Dashboards are JSON. Export one, commit it to git, share it with a teammate, paste it into another QuickFlo organization — same dashboard, ready to go.

From any dashboard’s menu, choose Export to download a .json file. The export contains:

  • The dashboard’s layout, name, description, and filter config
  • Every widget’s query config and display config with internal data source IDs replaced by stable export-only aliases (ds-0, ds-1, …)
  • A schema fingerprint for each referenced data source so the importer can detect compatibility issues when remapping

Exports are intentionally not backed by the underlying rows — only the dashboard definition travels with the file. The data stays in whichever data store the partner is targeting on the import side.

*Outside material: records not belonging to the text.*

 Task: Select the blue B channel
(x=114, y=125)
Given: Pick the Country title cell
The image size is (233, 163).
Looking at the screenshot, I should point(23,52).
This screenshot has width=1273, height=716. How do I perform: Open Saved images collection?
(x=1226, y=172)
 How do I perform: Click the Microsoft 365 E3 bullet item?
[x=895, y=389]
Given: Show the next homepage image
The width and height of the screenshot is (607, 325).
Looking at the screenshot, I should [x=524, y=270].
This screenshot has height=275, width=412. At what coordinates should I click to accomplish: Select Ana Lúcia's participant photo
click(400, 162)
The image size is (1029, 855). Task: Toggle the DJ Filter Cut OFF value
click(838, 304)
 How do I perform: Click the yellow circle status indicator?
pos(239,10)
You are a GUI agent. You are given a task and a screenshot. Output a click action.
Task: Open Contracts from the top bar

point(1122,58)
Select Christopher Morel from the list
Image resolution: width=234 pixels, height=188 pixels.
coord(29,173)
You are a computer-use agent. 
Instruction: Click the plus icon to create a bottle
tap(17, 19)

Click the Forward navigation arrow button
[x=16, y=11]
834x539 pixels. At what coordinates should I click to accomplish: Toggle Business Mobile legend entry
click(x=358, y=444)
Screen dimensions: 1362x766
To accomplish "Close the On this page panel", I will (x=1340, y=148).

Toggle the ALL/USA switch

From the Dashboards page, click Import Dashboard and drop in a .json file. The import dialog walks you through two phases:

  1. Upload — drag in the file. QuickFlo parses it and surfaces any structural errors before showing you the next phase.

  2. Map data sources — for each data source the export references, pick one of your data sources to map it to. Each option shows a compatibility badge based on how well its detected schema matches the export’s schema fingerprint, so you can quickly spot which mapping is the safe one.

    Import Dashboard dialog at the data source mapping phase showing exported data sources mapped to existing ones with compatibility badges

Click Import and QuickFlo creates a fresh dashboard in your org with all the widgets, filters, and layout intact — every data source reference, calculated field expression, and filter binding rewritten to point at the data sources you mapped.

This makes dashboards highly portable — you can build a “starter” dashboard once and ship it to every customer organization, or version-control your important dashboards alongside the rest of your codebase.

Beyond JSON export, you can also render any dashboard to a PDF for sharing with stakeholders who don’t have QuickFlo access. The PDF preserves widget rendering, layout, and the active filter state at the moment you exported, so the PDF is a frozen snapshot of what you were looking at on screen.

Cross-org sharing is built at the data store layer rather than the dashboard layer — you grant another organization read-only access to a specific data store table, and the partner builds their own dashboards on top of it. See Data Stores — Sharing Tables Across Organizations for the setup walkthrough.

The end result feels seamless from the partner’s side: they add a data source, the shared table appears in the picker with a “Shared” badge, and dashboards built on it work exactly like dashboards on their own data — including filters, calculated fields, drill-downs, and exports.